#### What this exercise asks
1. List every calendar date that appears in the workers' compensation opinion, in the order in which each first appears.
2. Transcribe the workers' compensation opinion from "MARY MORELLI, CLAIMANT-APPELLEE, vs." up to and including "B. Halloran, Esq.".

#### Passage for review
MARY MORELLI, CLAIMANT-APPELLEE, vs. GENERAL ELECTRIC COMPANY, EMPLOYER and ELECTRIC MUTUAL LIABILITY INSURANCE COMPANY, INSURER, RESPONDENTS-APPELLANTS

CASE NO. 296 CRD-6-84Workers’ Compensation Commission
JULY 15, 1985

The Claimant-Appellee was represented by Robert B. Halloran, Esq.

The Respondents-Appellants were represented by Edward S. Downes, Jr., Esq.

This Petition for Review from the December 30, 1984 Finding and Award of the Commissioner for the Sixth District was argued May 31, 1985 before a Compensation Review Division panel consisting of Chairman, John Arcudi, and Commissioners Gerald Kolinsky and Frank Verrilli.

OPINION

GERALD KOLINSKY, Commissioner.

The Respondent-Appellant is here appealing a Sixth District award. Claimant-Appellee during the course of her employment with respondent on December 29, 1978 mixed two solutions together in a bucket from which noxious fumes were emitted causing her difficulty in breathing and coughing. A fellow employee, designated as “first aid” attendant, brought the claimant out into the fresh air and observed her for about forty-five minutes; he offered to take her to the hospital, but she refused.

The first aid man then described the incident in a medical case record which he placed on the desk of the claimant’s supervisor. This form was apparently lost or misplaced, and on August 15, 1979 the first aid man completed another such form.

#### Source data
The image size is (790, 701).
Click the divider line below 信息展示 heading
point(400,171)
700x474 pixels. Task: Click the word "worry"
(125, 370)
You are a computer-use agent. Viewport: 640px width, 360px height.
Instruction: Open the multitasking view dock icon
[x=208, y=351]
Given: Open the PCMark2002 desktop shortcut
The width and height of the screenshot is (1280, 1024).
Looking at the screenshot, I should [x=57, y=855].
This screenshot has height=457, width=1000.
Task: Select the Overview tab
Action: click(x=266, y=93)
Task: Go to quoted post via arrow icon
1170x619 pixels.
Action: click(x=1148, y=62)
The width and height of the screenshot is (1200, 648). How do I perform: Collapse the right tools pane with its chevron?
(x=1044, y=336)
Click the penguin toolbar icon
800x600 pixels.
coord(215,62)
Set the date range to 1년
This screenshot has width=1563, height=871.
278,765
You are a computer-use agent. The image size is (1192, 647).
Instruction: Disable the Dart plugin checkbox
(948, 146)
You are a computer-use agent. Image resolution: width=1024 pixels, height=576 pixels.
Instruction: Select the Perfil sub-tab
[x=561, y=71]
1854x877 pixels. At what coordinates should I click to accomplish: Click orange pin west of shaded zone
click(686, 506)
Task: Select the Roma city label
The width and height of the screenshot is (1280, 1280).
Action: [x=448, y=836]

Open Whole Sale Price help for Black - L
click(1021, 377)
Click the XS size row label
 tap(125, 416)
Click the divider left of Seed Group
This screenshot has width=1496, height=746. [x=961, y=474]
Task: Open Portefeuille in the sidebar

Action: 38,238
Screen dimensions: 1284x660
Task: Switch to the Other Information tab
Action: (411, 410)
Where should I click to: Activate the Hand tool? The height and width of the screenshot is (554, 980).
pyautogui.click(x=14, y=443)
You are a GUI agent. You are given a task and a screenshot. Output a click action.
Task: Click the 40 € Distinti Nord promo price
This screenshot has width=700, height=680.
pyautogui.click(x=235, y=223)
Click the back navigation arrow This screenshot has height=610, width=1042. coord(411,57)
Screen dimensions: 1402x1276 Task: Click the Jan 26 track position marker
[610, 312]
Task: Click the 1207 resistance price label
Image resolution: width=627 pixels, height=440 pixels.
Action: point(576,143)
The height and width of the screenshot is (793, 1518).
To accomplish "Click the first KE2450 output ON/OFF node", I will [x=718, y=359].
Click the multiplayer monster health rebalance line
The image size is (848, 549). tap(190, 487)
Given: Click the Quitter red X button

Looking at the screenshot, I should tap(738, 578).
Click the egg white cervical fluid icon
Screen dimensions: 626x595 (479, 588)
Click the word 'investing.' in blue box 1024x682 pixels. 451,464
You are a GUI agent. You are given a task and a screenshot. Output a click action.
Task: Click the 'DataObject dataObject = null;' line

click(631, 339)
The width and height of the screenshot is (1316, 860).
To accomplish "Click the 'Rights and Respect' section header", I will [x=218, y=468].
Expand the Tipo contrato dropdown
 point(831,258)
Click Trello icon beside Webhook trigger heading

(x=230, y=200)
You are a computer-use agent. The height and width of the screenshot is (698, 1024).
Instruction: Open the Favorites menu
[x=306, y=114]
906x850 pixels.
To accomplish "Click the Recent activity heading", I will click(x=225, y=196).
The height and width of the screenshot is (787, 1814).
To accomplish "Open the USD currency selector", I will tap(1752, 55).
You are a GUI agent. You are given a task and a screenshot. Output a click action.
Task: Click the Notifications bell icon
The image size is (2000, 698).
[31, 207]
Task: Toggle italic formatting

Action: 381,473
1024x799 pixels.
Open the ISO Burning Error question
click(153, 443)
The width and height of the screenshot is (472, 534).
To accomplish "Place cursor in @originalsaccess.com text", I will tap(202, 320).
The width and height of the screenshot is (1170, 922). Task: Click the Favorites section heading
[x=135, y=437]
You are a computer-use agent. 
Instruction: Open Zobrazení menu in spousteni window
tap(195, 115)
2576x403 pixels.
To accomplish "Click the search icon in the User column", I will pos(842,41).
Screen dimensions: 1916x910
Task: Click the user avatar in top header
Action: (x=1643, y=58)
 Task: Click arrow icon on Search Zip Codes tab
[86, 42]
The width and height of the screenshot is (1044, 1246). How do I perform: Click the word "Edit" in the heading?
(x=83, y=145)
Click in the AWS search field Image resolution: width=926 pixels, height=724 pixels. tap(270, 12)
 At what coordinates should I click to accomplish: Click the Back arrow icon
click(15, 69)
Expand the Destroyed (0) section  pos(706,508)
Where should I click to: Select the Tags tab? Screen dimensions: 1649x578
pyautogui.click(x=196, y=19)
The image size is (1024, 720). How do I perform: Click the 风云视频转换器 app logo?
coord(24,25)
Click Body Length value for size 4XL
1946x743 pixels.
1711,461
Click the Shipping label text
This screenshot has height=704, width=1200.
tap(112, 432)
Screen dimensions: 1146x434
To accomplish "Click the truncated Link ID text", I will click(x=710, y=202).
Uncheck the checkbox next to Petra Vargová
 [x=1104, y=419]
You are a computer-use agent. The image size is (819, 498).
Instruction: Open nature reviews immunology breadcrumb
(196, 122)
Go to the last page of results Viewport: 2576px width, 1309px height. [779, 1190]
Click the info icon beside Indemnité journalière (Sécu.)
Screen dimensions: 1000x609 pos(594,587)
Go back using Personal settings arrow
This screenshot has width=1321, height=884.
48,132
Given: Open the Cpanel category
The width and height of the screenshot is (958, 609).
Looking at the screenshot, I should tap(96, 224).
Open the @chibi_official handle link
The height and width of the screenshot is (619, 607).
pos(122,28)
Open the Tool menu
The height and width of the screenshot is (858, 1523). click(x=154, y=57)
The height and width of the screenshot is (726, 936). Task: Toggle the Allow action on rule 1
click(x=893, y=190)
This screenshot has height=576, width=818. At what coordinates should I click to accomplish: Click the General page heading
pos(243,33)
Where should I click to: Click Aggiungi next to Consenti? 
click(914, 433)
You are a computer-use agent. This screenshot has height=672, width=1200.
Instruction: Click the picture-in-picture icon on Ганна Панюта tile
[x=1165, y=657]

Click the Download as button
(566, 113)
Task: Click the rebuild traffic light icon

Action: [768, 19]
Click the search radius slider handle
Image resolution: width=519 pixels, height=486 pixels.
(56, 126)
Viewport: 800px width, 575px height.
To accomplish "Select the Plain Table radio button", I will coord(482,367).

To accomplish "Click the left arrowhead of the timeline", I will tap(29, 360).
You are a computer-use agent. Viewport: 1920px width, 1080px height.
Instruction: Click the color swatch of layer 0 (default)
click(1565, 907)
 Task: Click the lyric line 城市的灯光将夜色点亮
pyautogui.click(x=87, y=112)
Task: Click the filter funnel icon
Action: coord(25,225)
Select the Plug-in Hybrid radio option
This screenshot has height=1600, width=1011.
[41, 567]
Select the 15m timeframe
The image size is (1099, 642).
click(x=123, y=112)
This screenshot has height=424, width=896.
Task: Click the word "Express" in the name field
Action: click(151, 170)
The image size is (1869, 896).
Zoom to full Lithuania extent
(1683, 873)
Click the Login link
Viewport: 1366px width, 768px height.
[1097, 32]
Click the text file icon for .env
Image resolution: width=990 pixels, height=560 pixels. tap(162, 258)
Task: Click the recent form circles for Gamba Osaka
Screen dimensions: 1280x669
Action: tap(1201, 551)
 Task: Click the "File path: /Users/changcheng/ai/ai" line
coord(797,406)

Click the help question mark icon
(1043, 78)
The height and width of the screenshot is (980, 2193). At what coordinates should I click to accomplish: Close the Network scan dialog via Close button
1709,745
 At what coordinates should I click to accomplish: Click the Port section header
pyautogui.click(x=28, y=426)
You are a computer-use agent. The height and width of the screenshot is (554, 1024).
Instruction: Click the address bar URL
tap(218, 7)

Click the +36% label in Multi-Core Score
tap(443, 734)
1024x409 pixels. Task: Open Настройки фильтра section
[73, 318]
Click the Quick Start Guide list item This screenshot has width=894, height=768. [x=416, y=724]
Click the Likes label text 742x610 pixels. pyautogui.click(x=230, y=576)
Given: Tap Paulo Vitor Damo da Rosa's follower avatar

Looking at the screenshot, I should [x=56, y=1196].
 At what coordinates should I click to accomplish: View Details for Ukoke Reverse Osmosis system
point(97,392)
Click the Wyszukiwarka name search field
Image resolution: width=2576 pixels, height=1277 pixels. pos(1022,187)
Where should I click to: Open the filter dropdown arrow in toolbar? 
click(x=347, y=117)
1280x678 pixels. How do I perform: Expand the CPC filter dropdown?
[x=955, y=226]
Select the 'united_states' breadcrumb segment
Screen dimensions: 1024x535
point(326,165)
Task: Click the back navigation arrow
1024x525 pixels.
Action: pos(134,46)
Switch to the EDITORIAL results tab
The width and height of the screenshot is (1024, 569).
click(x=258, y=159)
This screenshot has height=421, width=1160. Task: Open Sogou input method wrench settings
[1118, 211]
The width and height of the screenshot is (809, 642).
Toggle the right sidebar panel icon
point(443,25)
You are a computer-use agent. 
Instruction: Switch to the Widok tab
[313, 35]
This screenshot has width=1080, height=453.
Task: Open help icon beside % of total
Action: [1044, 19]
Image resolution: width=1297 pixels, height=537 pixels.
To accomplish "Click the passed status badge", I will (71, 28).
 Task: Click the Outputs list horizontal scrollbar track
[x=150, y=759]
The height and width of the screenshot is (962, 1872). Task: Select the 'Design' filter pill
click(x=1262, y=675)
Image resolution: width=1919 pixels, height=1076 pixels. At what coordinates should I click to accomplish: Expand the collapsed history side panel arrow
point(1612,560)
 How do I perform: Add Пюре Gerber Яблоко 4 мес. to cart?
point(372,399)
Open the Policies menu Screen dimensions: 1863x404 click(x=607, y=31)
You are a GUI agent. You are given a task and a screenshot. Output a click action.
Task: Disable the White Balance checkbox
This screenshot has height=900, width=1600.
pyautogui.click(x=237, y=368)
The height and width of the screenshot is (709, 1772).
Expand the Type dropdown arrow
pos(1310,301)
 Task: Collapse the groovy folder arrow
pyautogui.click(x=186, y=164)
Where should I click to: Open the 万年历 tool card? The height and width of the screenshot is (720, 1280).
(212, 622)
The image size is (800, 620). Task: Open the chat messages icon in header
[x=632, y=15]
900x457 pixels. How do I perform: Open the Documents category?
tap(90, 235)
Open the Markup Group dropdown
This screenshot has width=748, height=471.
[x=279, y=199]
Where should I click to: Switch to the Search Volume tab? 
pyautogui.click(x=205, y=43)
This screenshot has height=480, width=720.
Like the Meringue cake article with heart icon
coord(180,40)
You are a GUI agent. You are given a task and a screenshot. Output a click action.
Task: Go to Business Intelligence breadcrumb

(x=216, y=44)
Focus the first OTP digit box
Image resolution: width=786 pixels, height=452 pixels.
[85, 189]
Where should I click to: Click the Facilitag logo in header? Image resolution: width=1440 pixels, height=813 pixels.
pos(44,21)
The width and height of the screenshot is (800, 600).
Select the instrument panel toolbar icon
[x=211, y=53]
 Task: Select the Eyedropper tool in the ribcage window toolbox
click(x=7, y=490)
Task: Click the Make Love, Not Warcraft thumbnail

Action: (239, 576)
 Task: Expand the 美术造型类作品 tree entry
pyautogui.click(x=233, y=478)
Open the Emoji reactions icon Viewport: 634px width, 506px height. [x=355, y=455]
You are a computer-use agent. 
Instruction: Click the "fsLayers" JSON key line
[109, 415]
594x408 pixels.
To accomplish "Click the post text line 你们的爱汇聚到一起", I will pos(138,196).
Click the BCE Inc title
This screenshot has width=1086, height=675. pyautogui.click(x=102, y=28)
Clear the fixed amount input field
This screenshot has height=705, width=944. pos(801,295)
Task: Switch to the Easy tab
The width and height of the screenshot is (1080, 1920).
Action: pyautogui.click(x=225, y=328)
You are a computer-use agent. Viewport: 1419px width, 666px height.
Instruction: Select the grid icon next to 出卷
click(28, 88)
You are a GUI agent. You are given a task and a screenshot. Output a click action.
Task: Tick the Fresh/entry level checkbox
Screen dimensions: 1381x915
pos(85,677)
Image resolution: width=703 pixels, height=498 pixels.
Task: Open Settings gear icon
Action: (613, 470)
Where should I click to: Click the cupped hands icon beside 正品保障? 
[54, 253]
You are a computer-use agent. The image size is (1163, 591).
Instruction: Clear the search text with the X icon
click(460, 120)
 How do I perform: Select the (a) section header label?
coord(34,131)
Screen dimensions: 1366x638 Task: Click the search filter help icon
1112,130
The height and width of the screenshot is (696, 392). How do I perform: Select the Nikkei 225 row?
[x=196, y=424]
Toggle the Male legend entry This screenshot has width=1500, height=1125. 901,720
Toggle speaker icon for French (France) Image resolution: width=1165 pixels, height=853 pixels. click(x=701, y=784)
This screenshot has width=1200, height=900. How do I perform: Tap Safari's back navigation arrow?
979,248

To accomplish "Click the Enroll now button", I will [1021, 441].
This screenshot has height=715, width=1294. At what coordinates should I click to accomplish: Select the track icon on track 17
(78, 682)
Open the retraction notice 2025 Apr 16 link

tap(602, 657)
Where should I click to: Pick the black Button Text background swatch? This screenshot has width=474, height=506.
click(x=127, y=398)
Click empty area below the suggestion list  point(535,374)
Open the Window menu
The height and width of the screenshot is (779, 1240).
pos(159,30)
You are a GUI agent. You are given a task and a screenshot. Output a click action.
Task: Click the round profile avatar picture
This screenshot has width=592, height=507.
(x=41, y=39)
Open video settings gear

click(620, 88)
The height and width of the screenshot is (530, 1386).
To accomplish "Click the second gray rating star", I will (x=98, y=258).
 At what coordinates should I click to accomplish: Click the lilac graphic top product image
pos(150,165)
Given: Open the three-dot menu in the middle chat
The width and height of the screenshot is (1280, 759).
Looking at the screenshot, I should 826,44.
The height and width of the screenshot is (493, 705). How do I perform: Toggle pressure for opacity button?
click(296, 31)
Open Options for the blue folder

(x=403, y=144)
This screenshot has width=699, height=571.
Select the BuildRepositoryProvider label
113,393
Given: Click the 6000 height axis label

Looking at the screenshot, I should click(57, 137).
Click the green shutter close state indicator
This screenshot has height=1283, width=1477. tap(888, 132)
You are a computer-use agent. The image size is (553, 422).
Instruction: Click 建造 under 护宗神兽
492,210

#### Activity answers
1.
JULY 15, 1985
December 30, 1984
May 31, 1985
December 29, 1978
August 15, 1979

2.
MARY MORELLI, CLAIMANT-APPELLEE, vs. GENERAL ELECTRIC COMPANY, EMPLOYER and ELECTRIC MUTUAL LIABILITY INSURANCE COMPANY, INSURER, RESPONDENTS-APPELLANTS

CASE NO. 296 CRD-6-84Workers’ Compensation Commission
JULY 15, 1985

The Claimant-Appellee was represented by Robert B. Halloran, Esq.